Снова скользим рядом на лыжах. Лес кончается, перед нами открывается нетронутый и чистый снежный простор. Оба молчим. Костя пытливо косит в мою сторону черным глазом. Догадливый! Знает, о чем я не хотел сказать. Знает, но больше не допытывается, спасибо ему.

У меня лишь одна надежда: приедем со стрельбищ, а на тумбочке белеют долгожданные письма…

И вот мы возвратились со стрельб… Вместе с товарищами иду в казарму, поднимаюсь по каменным ступенькам на второй этаж, где располагается наша батарея. От радости перехватило дыхание: на тумбочке два письма.

Первое — вижу это по крупному почерку на конверте — от мамы. Второе… тоже от нее…

Раскрываю первое письмо. Обычно у мамы все идет вперемежку — и семейные дела, и колхозные новости, а мне разные советы.

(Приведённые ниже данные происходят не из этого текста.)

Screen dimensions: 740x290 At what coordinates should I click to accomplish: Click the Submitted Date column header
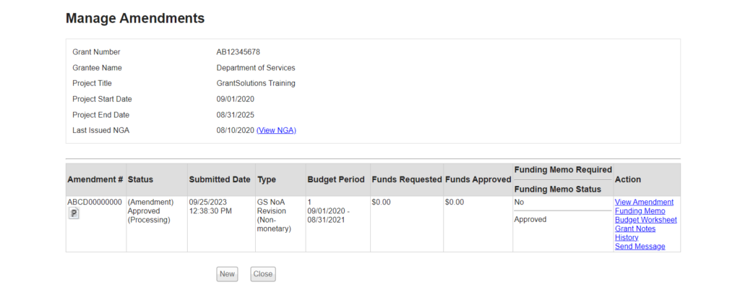220,179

Читаю неказистые строчки… Ого, какие события! Нашего председателя Ивана Герасимовича, оказывается, поставили на ответственную должность в район, а вместо него избрали Макея Петровича Мануковского. Эта новость для меня особенно приятна: дядя Макей — мой учитель жизни.

Дальше мама писала так:

«И меня, простую доярку, на старости лет вытолкали в начальники — заставили заведовать молочной фермой. Все хозяйство фермы теперь на моем попечении — дыхнуть некогда…»

Вроде и жалуется мама, но как я понимаю ее! За каждым словом скрывается радость и гордость…

На последней страничке на полях, вдоль листа, — приписка:

«Феденька, ты извини, но я душой вот за что болею: пишет тебе Наталья Ласточкина или не пишет? Ведь горе у нее большое: мать скончалась с месяц назад. Наталья после похорон переехала жить в Репное, к тетке. А в ее доме на время поселился Петруха Лапин с семьей…»

Значит, умерла Прасковья Афанасьевна, или Просянка, как все называли ее в селе!..

Признаться, я недолюбливал крикливую Просянку, а вот теперь жалко…

Торопливо разрываю второй конверт. Может, в этом письме есть еще что-нибудь о Наташе?

На койку вываливаются несколько листочков из тетради в косую линейку. На листочках милые каракули моих сестренок, забавные рисунки цветными карандашами. Представляю, с каким старанием и любовью все это делалось для меня!